Activities:
#1 In the discussion of a lifetime cap on healthcare coverage, how much did the bills of the two Ebola survivors treated in Omaha come to?
#2 Continue the discussion of a lifetime cap on healthcare coverage from where it stops.

How about a lifetime maximum on healthcare paid by insurance/medicare?

Both of the American Ebola survivors who were treated in Omaha spent about 3 weeks on the unit, and both have said that their bills came to about $600,000. I haven’t heard anything along these lines from any of the others; two were treated at the NIH research facility which is funded entirely by the Federal government. One was in and out fairly quickly; the other, who remains anonymous, was described by Dr. Anthony Fauci as “the sickest patient I’ve ever treated who recovered”. :eek:

If smallpox ever showed up, the whole world would be on lockdown.

But costs are an issue; it is just at what point we choose to limit care. Suppose there was an operation (and don’t fight the hypo here; I’m not a doctor, so we can build on this however you want) that would cure most diseases and extend the human lifespan to 200 years. The operation costs $50 million per person. Everyone wants it.

Should private or public insurance cover this procedure?

I think you’re missing the point. People who pay insurance premiums are paying the cost of meeting the insured risk. That’s how insurance works. What the OP is propoosing is that people should not be allowed to pay more than a certain amount of medical costs through insurance. If their costs exceed that amount, they’re either very rich or they die.

Data supplied:
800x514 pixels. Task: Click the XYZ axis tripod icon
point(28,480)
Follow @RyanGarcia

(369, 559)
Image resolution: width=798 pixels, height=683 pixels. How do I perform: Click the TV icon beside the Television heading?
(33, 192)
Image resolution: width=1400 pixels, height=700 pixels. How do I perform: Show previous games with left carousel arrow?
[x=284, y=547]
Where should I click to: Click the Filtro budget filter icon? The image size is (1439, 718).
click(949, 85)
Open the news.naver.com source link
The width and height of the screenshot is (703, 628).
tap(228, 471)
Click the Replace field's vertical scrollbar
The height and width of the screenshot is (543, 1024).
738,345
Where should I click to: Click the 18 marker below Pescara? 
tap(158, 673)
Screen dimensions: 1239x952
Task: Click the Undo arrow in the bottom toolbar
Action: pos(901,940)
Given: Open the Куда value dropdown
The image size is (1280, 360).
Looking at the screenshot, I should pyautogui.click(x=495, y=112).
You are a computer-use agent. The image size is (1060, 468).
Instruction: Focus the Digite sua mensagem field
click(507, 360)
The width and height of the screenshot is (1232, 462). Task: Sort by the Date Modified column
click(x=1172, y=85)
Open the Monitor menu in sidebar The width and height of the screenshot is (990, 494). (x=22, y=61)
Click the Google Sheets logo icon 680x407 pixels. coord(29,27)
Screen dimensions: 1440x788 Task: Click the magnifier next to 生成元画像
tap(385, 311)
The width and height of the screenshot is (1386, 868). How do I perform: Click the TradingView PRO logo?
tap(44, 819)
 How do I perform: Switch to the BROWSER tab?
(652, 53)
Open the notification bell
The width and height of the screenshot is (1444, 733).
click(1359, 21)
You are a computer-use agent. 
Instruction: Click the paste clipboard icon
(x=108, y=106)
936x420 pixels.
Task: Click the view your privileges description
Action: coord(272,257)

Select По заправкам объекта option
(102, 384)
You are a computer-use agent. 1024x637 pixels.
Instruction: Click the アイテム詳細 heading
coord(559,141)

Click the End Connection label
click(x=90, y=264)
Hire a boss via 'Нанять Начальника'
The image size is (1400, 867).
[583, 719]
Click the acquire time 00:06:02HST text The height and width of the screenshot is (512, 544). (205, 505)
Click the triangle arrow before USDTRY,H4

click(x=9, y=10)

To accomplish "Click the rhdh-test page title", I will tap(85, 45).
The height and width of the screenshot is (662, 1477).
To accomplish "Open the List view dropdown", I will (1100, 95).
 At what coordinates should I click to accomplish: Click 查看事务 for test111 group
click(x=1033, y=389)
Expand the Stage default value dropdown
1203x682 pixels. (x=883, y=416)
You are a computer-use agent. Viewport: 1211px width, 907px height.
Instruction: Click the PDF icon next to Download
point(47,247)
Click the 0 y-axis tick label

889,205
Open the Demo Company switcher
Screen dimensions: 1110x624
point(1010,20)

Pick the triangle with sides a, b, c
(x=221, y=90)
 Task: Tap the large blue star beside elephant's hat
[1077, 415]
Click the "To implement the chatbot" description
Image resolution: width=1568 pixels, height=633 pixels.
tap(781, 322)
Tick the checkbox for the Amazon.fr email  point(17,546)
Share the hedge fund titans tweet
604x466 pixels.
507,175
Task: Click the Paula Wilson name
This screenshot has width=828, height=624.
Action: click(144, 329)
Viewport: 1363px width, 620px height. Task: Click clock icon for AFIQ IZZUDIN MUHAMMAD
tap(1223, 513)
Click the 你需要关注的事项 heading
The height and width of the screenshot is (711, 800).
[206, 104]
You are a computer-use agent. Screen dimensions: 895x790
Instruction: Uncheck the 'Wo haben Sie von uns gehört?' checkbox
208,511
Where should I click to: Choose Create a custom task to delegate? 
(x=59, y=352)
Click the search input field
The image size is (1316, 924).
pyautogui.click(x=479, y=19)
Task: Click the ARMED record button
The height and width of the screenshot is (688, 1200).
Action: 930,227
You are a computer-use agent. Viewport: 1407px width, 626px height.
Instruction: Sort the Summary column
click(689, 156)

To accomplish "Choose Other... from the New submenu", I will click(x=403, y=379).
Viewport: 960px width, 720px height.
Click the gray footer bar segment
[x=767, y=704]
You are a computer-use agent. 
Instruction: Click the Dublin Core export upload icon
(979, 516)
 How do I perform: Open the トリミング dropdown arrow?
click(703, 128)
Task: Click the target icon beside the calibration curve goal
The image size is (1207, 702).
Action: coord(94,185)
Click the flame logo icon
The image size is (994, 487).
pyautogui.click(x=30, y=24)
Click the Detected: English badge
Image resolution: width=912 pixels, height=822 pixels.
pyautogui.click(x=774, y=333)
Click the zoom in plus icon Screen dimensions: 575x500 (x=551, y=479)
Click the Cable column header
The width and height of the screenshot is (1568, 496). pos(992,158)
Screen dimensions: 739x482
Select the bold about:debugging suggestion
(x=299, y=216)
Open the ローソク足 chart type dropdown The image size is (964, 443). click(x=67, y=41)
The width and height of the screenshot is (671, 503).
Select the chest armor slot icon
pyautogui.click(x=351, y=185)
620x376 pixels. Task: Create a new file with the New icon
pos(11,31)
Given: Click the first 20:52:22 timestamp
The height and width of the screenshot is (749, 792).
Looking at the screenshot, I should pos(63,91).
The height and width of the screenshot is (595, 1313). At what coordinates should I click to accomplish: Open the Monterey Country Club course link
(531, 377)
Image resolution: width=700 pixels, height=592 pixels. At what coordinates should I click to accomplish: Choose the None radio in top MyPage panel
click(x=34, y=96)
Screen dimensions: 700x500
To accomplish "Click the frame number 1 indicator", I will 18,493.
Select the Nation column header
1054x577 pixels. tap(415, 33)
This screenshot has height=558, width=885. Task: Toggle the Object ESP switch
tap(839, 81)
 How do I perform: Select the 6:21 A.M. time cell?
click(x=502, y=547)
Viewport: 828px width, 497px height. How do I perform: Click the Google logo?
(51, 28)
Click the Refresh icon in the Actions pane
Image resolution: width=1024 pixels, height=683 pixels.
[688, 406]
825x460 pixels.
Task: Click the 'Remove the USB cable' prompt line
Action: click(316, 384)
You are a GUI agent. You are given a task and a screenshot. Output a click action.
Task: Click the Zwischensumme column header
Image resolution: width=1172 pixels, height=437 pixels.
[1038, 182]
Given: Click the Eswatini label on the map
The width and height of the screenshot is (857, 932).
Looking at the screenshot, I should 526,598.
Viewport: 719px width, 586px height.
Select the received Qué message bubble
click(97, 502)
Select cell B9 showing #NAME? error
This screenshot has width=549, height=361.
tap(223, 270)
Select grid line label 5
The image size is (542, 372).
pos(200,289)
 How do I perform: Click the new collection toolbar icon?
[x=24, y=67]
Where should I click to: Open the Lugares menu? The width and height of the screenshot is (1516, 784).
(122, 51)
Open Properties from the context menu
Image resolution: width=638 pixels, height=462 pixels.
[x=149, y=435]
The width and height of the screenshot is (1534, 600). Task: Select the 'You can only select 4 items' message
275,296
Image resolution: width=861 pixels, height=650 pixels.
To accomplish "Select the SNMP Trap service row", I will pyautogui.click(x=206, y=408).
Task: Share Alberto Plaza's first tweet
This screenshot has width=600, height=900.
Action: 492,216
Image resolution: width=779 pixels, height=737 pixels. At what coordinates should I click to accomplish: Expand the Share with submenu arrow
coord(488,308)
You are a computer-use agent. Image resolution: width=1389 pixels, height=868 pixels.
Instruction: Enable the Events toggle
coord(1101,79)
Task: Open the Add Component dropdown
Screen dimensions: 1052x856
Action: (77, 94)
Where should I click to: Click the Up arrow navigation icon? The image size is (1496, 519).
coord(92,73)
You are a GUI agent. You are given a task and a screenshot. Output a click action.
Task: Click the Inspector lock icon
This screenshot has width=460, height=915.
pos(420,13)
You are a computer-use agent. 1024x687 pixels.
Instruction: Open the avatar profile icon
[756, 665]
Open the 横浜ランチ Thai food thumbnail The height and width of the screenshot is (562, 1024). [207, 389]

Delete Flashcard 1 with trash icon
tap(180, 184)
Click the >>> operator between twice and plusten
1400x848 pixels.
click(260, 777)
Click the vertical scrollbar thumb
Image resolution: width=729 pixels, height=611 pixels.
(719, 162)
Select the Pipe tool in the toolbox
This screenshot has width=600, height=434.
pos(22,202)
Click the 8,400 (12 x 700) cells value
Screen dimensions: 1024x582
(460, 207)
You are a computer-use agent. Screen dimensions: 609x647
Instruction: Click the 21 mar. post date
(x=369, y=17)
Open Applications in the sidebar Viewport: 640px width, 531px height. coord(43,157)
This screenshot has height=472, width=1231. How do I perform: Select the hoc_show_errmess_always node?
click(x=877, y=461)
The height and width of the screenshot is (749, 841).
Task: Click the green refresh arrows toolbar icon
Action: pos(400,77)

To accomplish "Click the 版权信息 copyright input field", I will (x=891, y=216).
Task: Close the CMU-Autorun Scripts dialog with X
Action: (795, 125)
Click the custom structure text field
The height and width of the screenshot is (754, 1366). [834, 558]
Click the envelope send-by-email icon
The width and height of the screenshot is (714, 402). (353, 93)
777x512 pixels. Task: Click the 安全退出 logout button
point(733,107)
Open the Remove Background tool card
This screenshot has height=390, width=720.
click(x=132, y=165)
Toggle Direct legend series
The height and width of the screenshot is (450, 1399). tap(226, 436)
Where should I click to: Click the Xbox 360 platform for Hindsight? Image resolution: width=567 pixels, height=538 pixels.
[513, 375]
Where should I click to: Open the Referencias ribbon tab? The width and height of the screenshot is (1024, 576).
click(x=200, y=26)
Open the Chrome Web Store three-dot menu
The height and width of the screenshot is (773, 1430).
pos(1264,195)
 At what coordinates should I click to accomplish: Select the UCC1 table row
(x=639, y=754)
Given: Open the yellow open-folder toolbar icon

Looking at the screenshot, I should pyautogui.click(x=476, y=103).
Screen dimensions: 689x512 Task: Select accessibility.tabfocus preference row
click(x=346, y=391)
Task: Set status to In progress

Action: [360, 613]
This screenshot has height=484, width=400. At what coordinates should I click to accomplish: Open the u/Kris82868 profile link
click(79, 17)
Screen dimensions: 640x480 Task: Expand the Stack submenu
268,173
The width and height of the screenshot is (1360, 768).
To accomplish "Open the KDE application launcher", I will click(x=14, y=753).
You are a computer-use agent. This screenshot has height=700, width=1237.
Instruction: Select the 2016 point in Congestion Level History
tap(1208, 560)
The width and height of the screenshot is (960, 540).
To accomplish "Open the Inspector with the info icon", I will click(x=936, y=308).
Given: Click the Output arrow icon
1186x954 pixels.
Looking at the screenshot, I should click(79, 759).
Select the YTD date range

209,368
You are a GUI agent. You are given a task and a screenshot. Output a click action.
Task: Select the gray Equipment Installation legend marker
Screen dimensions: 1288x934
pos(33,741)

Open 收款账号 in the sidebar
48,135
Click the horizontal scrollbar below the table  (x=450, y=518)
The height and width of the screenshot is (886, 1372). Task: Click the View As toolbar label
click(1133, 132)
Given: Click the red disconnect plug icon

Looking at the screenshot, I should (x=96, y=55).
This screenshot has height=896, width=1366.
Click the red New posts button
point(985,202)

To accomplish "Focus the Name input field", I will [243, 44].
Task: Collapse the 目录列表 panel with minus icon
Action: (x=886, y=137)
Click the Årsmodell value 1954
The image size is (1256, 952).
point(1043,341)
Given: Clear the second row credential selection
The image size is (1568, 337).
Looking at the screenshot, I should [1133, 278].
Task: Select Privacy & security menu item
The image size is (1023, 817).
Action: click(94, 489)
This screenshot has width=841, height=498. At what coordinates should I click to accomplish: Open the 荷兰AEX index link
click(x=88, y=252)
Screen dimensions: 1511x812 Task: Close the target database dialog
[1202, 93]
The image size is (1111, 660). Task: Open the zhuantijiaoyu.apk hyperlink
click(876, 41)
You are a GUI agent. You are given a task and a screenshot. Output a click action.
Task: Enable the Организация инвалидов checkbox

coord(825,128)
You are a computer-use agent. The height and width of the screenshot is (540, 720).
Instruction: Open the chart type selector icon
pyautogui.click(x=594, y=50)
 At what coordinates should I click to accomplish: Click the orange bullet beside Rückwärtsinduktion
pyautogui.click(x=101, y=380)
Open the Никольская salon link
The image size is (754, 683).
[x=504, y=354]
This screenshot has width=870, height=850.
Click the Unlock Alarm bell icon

Expected outputs:
#1 About $600,000 each.

#2
UDS is right: you missed the point. The question is not whether it’s ever allowable to have any form of healthcare rationing at all: as your example illustrates, we can easily think of scenarios where it’s simply impossible for cost reasons to provide a particular treatment to everyone who wants it, so the treatment will necessarily be rationed in one way or another.

But that doesn’t mean that healthcare rationing should take the form of a universal one-size-fits-all maximum lifetime insurance payout cap.

Suppose you could only carry that procedure out on the moon? What Are You Talking About.

Fair enough. So how should we ration care? How do we currently ration care in the absence of a maximum lifetime payout cap?

Are you kidding?

How does the USA ration medical care?

A. “Umm, Will my insurance pay for this?”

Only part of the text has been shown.